Make the equations equal to one another...
yes, and what do you get for theta?
arccos 2^(1/2)/2
well that's one, what angle does that correspond to? and what is the other intersection?
45 degrees
and 60 degrees
yes, 45 and 60, but you better use radians in calc|dw:1352754013710:dw|
|dw:1352754159926:dw|
so which fuunction is the outer radius and which one the inner radius for\[0\le\theta\le\frac\pi4\]?
r=2 is inner and r=2sqrt2 is outer...
yes, good :) and for the interval\[\frac\pi4\le\theta\le\frac\pi3\]what is it?
r=4cos (theta) is outer and r=2sqrt2 is inner...
I think you have the inner wrong|dw:1352754952806:dw|
oh, inner is r=2
right and what are your integrands?
I'm not too sure about that
you are integrating xy sub in x=rcost, y=rsint
above t=theta in case you didn't guess also you need to use dA for polar coordinate
so it'll be the double integral of r^2 cost sint...
that is the xy part, and what is dA in polar?
dr dt
sorry, r dr dt
yes, forget that extra r and you will be sorry :P so can you write your integrals yet?
I dont think so
do you see that it will be two integrals?
im getting three rs and thethas
there are two regions to consider|dw:1352756391639:dw|what are the bounds for r and theta on the first integral? what are they on the second? those will be the bounds of your integral.
r=2 to 2√2 and t= 0 to pi/4 and r=2√2 to 4cosθ and t= 0 to pi/3
on the second region the lower bound on r is not 2√2 as we have already discussed, and the lower bound on theta is not 0, but the upper bound of the previous integral
Sorry about that. give me a sec
for the second integral: r=2 to 4cost and t= pi/4 to pi/3
good :) so how 'bout setting up those integrals? (two double intergals)
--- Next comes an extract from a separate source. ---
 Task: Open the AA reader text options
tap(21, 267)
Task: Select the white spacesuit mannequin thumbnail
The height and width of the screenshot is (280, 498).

\[\int\limits_{0}^{\pi/4}\int\limits\limits_{2}^{2\sqrt{2}}r ^{2}\cos \Theta \sin \Theta r dr d \Theta \]
that's the first one, yes
\[\int\limits_{\pi/4}^{\pi/3} \int\limits_{2}^{4\cos \Theta} r2\cosΘ\sinΘrdrdΘ\]
yes, good :) then add them together to find the total voume happy integrating
Oh, God this does not look like fun, but Thanks for the help :)
It's really not that hard if you can just remember to integrate with respect to theta and r separately, but I'm still too lazy to do it. Welcome!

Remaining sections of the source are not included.